The German handset market shrank by -1% year-on-year in Q3 2014, continuing the longer-term trend of slightly slowing growth in the country. Among the vendors Samsung continued to retain its number one spot, but lost its annual market share a bit. Apple managed to keep its no.2 position for the eighth sequential quarter. Meanwhile Nokia, Sony and LG continued to compete for no.3 position. HTC didn't manage to grow its market share YoY while Motorola inched up its share every quarter by degrees. This report tracks quarterly handset vendor market share at the four major German operators -- T-Mobile, Vodafone, O2 and E-Plus -- from Q1 2009 to Q3 2014.
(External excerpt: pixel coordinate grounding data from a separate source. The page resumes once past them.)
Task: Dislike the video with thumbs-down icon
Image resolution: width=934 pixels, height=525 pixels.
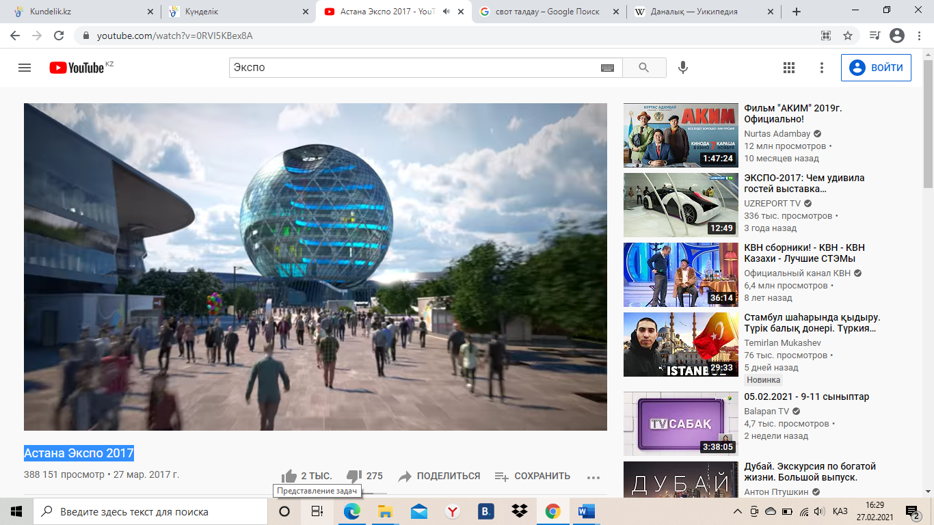Action: pos(353,476)
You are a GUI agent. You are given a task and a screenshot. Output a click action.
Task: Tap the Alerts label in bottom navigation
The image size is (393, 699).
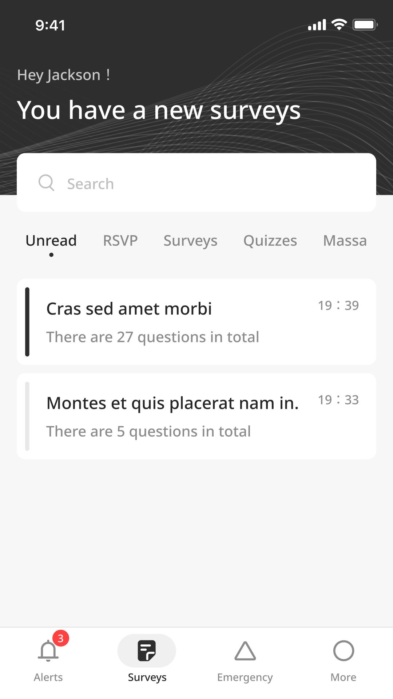coord(48,677)
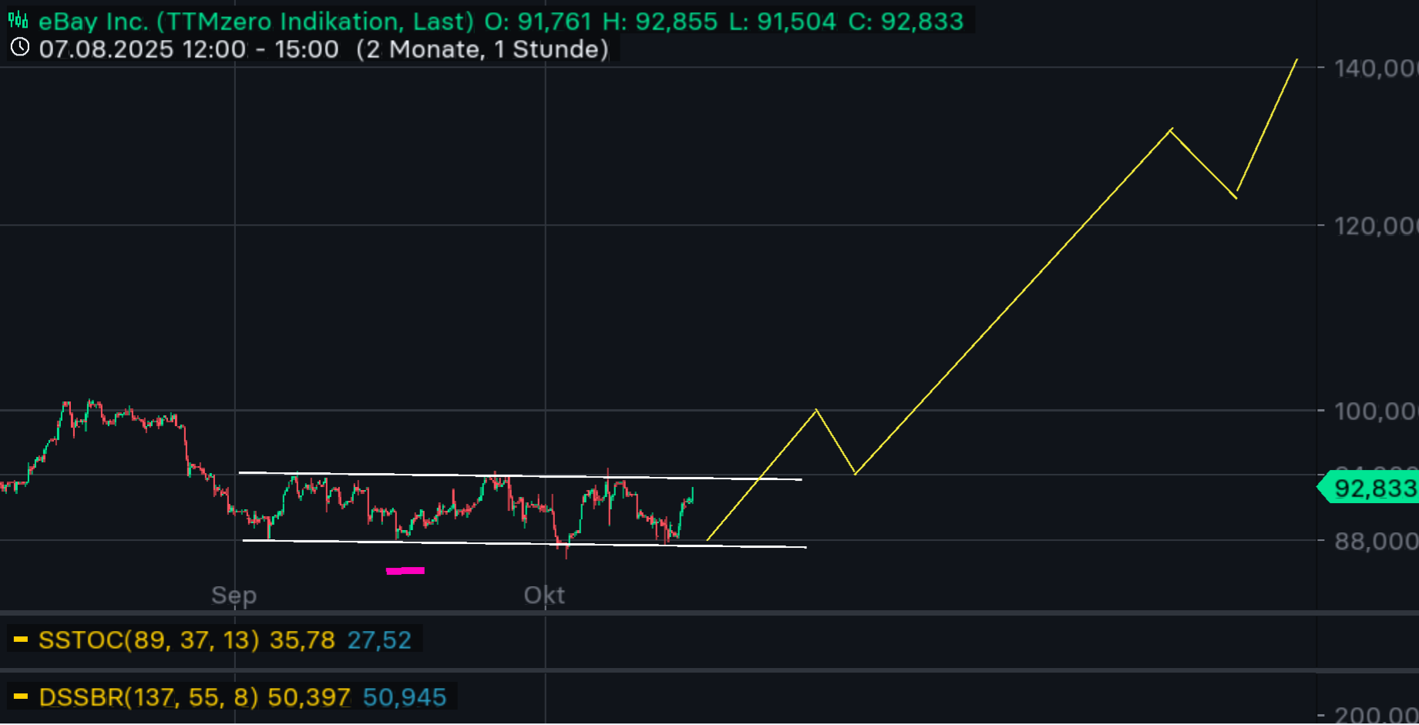Select the Sep label on the time axis
The height and width of the screenshot is (725, 1419).
tap(234, 595)
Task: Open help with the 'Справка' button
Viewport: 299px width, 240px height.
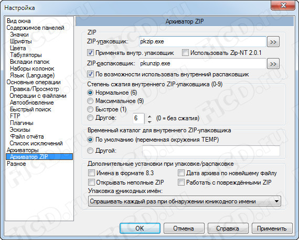Action: [x=228, y=228]
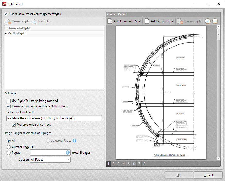Collapse the Vertical Split section

tap(6, 33)
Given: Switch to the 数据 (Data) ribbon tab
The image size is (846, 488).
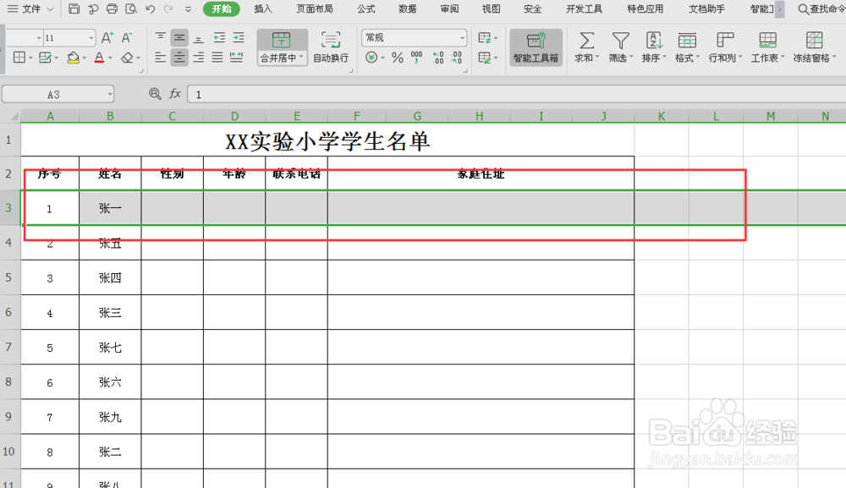Looking at the screenshot, I should click(406, 9).
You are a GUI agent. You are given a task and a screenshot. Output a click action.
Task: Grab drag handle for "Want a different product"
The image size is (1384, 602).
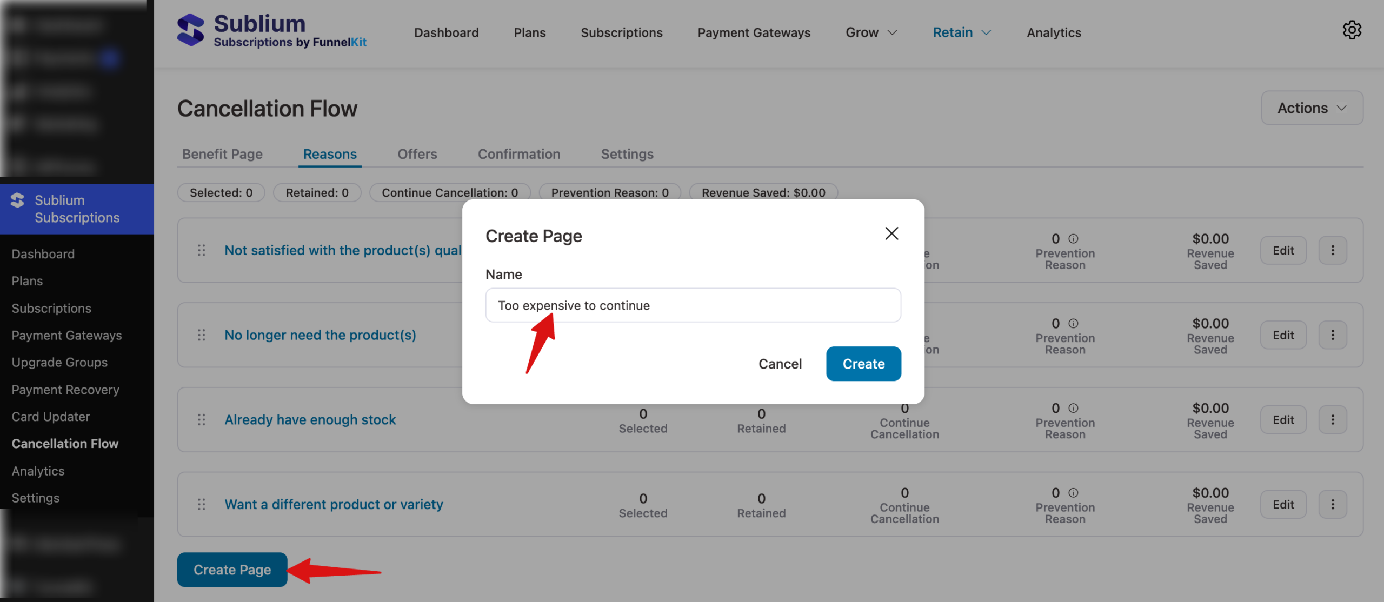[x=202, y=504]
We estimate 9.1 million handsets were shipped in the UK in Q3 2014, remaining flat versus the year-ago quarter, impacted by sluggish operator subsidies and the overall growth pause of its handset markets. The UK handset market had been trending flat at best on an annual basis since 2010, and the first three quarters of 2014 experienced -1% YoY decline in spite of the deployment of next generation 4G LTE networks across the country's major operators and a general macroeconomic up-tick. This report tracks quarterly handset vendor market share at the four major UK operators -- EE, Vodafone, O2 and Three -- from Q1 2009 to Q3 2014.

Each of these reports are important tools for measuring the health of individual handset brands at the operator level.


November 21, 2014 16:50 khyers

Global handset industry revenues grew +8% annually in Q3 2014 as Apple regained the largest position by revenue and led the pack in 3 regions. Samsung lost revenue share, but still maintained the largest vendor by volume in 5 regions, except North America. LG jumped into the third place for revenue this quarter. Xiaomi continues to generate decent value share, and OPPO and Huawei are also performing well. This report tracks quarterly global handset (mobile phone) revenues, ASPs and shipment metrics for 16 major vendors from 2007 to Q3 2014. Global revenue-share, shipment-share and ASP tracking for top vendors across 6 regions are also included. The Handset Country Share Tracker report Value Share: Global Handset Revenue & ASP by Vendor by Region Q3 2014 is a vital tool for monitoring the financial health and handset pricing of leading brands such as Samsung, Lenovo, ZTE and others across different regions.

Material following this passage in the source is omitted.